Santander Spain has acquired the assets of Banco Popular Espanol SA in a move which was prompted by regulatory issues and a run on the banks deposits. We have also learned that Santander acquired €30 billion of real estate loans and assets together with a property management company by the name of Aliseda which has strong historical links to Popular. The enormous real estate book which Santander has taken on includes an array of different types of property and different types of property loans. As a means of mitigating the company’s exposure Santander is looking to sell a 51% stake in both the loan book and the property management company for around €5 billion.
At this moment in time Blackstone Group, Apollo Global Management and Lone Star Funds are in the frame to acquire a 51% stake in the joint businesses. Santander will retain a 49% stake and look to operate them on a stand-alone basis with the intention of liquidating assets and loan books in the short, medium and longer term. The plan seems to revolve around the sale of around 50% of the real estate assets which were acquired for just one euro earlier this year.

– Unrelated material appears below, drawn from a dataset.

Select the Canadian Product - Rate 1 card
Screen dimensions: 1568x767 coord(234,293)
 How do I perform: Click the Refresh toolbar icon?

Popular was in dire straits and there was potential for contagion to spread right across the Spanish financial sector. It will be interesting to see how successful Santander and its future partner are with regards to asset disposals as there are some high targets to hit.
Spanish property market
The Spanish housing market is finally getting back on its feet after a very difficult decade in light of the 2007/8 worldwide economic downturn. Madrid is proving to be particularly popular with investors and during the first three months of 2017 rental values increased by 13%. This is the highest figure recorded since 2011 and while such a jump may be difficult to achieve in the second three months of 2017, we are unlikely to see any short to medium term fallback. It is also worth noting that Spanish house prices are set to increase by 2.5% during 2017 with growing interest in land assets.
While Spanish banks and other financial institutions are still holding distressed stock acquired during the debilitating worldwide economic downturn, interest is growing. Over the last couple of years we have seen some large bulk distressed asset sales with many investors waiting for the balance to pass through the market. However, it is worth noting that the Spanish economy is growing, unemployment is coming down and with house prices more buoyant and companies such as Santander able to mop-up troubled operations, there is no doubt that things are looking up.
The one euro acquisition of Popular by Santander was effectively a deal brokered by the European regulators amid concerns of contagion spreading through the financial markets. It will be interesting to see who finally partners with Santander and how successful the long-term strategy of asset disposals and reduced loan exposure will be.
On a positive note, going forward there is growing evidence to suggest that house prices are now in an upward trend and a reduction in distressed stock on the books of banks and other financial institutions can only help.